Film Festival: Sukiyaki Western Django

I was supposed to see [Dr Plonk](http://www.drplonk.com/) with Tuesday night, but traffic was stupid and the two hours I gave myself to get downtown weren’t nearly enough. So instead, I wandered around Yonge St, got a chicken shawerma at one of the kebab places (pretty good… they put some weird sauerkraut-like stuff in it, which actually gave it a nice flavour. A little skimpy, though), bought an umbrella and sat out the ensuing thunderstorm in a McDonalds.

*[Sukiyaki Western Django](http://www.imdb.com/title/tt0906665/)* [trailer](http://www.youtube.com/watch?v=d7xky1xU0QA): You know spaghetti westerns? Well, this is a Sukiyaki Western. All (except one) Japanese actors, with dialog in English (with English subtitles). Throw together [A Fistful of Dollars](http://en.wikipedia.org/wiki/A_Fistful_of_Dollars) (which includes Akira Kurosawa’s [Yojimbo](http://en.wikipedia.org/wiki/Yojimbo_%28film%29), which was its basis), the [Tale of the Heike](http://en.wikipedia.org/wiki/Heike_Monogatari), [Henry VI](http://en.wikipedia.org/wiki/The_Wars_of_the_Roses) (I couldn’t tell you which part), and Quentin Tarantino, and you get Sukiyaki Western Django.

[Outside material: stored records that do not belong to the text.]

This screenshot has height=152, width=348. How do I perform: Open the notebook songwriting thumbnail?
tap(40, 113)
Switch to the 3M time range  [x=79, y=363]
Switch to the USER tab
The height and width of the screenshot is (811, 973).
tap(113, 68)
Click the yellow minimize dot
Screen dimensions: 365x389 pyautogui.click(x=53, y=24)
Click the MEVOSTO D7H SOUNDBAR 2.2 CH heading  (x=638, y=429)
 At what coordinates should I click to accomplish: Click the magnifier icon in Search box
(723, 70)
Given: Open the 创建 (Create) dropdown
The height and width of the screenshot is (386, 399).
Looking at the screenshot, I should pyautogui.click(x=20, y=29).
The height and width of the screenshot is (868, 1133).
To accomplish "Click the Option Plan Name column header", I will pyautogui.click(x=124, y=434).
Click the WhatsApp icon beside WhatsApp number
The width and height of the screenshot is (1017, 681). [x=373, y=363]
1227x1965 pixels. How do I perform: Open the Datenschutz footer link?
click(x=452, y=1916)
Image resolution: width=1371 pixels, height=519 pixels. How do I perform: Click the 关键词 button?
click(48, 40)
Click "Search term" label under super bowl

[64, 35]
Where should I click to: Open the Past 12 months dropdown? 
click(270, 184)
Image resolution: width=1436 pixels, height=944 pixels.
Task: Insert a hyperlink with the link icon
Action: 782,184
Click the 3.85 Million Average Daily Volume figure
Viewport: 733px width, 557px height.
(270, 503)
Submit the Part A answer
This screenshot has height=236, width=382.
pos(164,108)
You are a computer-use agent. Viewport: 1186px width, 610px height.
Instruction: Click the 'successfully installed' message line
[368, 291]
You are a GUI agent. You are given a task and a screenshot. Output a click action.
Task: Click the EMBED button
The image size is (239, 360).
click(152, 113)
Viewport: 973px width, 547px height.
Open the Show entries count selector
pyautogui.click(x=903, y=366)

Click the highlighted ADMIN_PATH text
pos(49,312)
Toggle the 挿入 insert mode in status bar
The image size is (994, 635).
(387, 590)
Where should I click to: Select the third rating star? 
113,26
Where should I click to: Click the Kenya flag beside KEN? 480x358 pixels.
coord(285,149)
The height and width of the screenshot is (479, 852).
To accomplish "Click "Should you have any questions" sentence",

Yes, it’s that awesome. It’s not some crazy-ass farce, either. There are some comic relief characters, but it’s mostly played pretty straight (as much as a Takashi Miike movie can be played straight). This is a concept that doesn’t need hamming up. It comes off brilliantly.

When I say “throw in Quentin Tarantino”, I mean that literally. Quentin has a cameo in the movie. He talks very slowly, even matching the speech patterns of the Japanese actors. He loves his [sukiyaki](http://en.wikipedia.org/wiki/Sukiyaki). And it his being there makes total sense, in a weird sort of way.

Takashi Miike (the director) is a bit of a fixture at the film festival. It doesn’t hurt that he churns out an incredible number of movies. Every year I’ve been to the festival, I’ve watched whatever movie he had to show. They’re all a bit weird, and they cover an incredible range–from kids movies to incomprehensibly weird homosexual thrillers. I think Sukiyaki Western Django was my favourite Miike movie yet.

I’d keep gushing about it, but I think it’s probably better if I just manage to procure a copy sometime in the future and make people watch it.